For $a_1,a_2,\cdots,a_n$, let $f_i(x)$ be $$f_i(x)=\frac{\prod_{j\neq i}(x-a_j)}{\prod_{j\neq i}(a_i-a_j)}.$$
For $b_1,b_2,\cdots,b_n$, let $g_i(x)$ be $$g_i(x)=\frac{\prod_{j\neq i}(x-b_j)}{\prod_{j\neq i}(b_i-b_j)}.$$
Can we prove such an equality: $$\sum_{i=1}^n f_j(-b_i)g_i(-a_j)=1?$$
I need this in the calculation of the detrminant of $$\left(\frac{1}{a_i+b_j}\right)_{1\leq i,j\leq n}$$ by induction on $n$.

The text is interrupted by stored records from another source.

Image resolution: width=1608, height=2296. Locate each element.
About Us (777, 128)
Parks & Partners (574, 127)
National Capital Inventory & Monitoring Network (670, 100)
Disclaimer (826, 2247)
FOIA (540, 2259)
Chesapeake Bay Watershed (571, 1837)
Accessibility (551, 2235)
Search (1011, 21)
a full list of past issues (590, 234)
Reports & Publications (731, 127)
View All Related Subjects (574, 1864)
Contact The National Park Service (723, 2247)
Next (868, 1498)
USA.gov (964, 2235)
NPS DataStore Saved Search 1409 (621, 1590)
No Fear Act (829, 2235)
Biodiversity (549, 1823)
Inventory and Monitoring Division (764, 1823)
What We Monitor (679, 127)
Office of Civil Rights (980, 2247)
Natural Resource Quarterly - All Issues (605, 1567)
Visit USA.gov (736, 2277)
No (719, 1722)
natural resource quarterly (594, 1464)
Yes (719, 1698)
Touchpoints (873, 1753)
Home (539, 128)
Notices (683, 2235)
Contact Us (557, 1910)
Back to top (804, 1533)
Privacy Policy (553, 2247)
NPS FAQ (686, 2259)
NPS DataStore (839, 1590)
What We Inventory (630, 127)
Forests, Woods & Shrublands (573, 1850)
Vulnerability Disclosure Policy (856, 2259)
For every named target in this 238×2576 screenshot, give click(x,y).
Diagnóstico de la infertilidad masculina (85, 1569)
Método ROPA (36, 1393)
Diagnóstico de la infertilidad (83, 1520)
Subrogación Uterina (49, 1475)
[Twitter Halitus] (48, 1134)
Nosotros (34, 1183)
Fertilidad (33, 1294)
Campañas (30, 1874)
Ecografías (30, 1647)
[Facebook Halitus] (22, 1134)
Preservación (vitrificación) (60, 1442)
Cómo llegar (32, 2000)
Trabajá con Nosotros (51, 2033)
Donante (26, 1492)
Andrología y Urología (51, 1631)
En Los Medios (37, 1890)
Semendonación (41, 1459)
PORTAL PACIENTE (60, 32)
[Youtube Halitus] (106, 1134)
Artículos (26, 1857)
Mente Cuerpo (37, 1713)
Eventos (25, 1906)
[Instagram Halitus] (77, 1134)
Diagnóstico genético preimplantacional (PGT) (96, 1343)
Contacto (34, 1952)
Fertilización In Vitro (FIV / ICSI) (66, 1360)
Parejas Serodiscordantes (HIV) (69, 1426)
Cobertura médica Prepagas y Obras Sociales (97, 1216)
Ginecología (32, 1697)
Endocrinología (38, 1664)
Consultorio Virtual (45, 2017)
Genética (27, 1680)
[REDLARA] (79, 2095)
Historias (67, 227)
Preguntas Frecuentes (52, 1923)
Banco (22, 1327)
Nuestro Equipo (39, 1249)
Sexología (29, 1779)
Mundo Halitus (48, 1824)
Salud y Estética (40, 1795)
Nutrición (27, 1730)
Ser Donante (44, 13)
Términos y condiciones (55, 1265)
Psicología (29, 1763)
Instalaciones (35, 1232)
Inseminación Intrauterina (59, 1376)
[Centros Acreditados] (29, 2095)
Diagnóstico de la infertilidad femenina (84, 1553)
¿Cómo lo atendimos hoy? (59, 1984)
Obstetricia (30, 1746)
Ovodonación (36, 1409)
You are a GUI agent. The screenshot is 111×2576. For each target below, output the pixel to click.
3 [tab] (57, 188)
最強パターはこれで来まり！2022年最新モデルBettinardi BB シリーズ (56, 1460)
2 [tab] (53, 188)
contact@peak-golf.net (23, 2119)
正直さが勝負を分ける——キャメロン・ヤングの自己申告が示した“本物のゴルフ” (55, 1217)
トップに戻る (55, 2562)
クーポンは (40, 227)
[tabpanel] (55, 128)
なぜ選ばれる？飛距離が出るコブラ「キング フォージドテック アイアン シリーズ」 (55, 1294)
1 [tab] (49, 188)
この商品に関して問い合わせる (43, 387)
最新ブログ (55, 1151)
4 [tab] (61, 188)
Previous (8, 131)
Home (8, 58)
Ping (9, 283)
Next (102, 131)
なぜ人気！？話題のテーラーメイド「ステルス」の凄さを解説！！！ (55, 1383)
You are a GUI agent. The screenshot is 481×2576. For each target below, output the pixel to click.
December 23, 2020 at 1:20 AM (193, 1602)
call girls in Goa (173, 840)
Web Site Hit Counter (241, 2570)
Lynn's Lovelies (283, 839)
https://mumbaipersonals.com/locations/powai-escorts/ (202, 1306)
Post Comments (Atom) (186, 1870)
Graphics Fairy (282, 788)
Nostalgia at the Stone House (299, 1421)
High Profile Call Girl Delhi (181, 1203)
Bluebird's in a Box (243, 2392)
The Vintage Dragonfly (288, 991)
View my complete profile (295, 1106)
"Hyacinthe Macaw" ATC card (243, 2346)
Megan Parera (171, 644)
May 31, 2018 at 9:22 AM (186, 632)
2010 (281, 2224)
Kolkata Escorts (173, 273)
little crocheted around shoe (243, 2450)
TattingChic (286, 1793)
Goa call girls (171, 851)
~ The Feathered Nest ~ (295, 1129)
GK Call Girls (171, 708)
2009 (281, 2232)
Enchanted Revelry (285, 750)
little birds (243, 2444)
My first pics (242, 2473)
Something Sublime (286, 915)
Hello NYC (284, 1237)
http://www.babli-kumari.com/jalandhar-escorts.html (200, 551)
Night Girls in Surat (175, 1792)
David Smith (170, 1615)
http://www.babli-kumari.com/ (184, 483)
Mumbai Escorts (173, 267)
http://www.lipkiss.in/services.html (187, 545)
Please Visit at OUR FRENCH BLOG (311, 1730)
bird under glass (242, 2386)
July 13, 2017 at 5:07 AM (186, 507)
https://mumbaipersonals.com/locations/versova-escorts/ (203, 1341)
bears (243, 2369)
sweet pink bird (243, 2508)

It's true and no horrible algebra needed to prove it. Remember that the Lagrange polynomials are defined in this way so that if given the points $ (b_1, y_1), \dots, (b_n, y_n) $, the function: $$ L(x) = \sum_i y_i g_i(x) $$ will go through the points, ie. $ L(b_i) = y_i $ for all i. Now for your sum, let: $$ f(x) = \sum_{i=1}^n f_j(-b_i)g_i(x) $$ This is the polynomial that goes through the n points $ (b_1, f_j(-b_1)), \cdots, (b_n, f_j(-b_n)) $. There is one unique (n-1)-order polynomial that goes through n distinct points, so $f(x)$ must be exactly $ f_j(-x) $. The fact that $ f(-a_j) = f_j(a_j) = 1 $ is the usual normalization, easily checked.